Today, ASE, JCET/STATS, Namium and others are pursuing second-generation fan-out packages based on the chip-first/face-down approach. This technology, also called eWLB, is used for finer-pitch packages. It is ideal for smaller die sizes, lower I/Os and a fewer number of RDLs.

Meanwhile, TSMC and Deca are separately pursuing the chip-first/face-up approach. TSMC’s chip-first technology supports more I/Os, 3-plus RDL layers, and 2μ line/space.

Amkor is pursuing the chip-down approach. “It is used for application processors in combination with memory and other die,” Huemoeller said. “It deploys 3-plus layers of RDL and up to a 20mm square body size.”

Today, Apple is one of the first customers using high-density fan-out, but many other OEMs are taking a wait-and-see approach as the technology is still relatively expensive. “The traditional eWLB-type fan-out is cost-effective enough for even the second tier OEMs,” Huemoeller said. “The second-tier (OEMs) are willing to pay a slight premium to access the advanced technologies if the performance gain is big enough. However, it can only be a slight premium over standard product technologies.”

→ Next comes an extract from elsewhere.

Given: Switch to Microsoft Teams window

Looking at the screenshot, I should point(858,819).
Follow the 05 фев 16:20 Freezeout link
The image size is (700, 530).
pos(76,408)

There are other issues. For example, OEMs want a second-source for a given fan-out package. The problem is there are no standards for fan-out, so OEMs must deal with proprietary solutions from vendors.

Besides fan-out, the market is heating up in other high-end packaging markets. In this segment, there is 2.5D stack die using interposers and TSVs. So far, the technology is gaining traction in FPGAs, graphics chips and memory.

In addition, Intel is pushing a technology called Embedded Multi-die Interconnect Bridge (EMIB). “The real key advantage of EMIB is that it requires only tiny pieces of silicon at the die borders to connect together the silicon in the package,” said Mark Bohr, senior fellow and director of process architecture and integration at Intel. “Compare this to an interposer in 2.5D. You’ve got one huge piece of silicon, which is much more expensive.”

Going with a foundry
Selecting the right technology is only part of the challenge. Vendor selection is also difficult, especially when choosing between a foundry or an OSAT.

Generally, there are two types of foundries in this arena. The first type doesn’t compete in the packaging market and works with OSATs. But many these foundries also provide limited packaging production capabilities, such as interposer development and TSV formation.

The second type of foundry develops and sells its own package types and may provide a turnkey service. They will also work with OSATs, depending on the product type.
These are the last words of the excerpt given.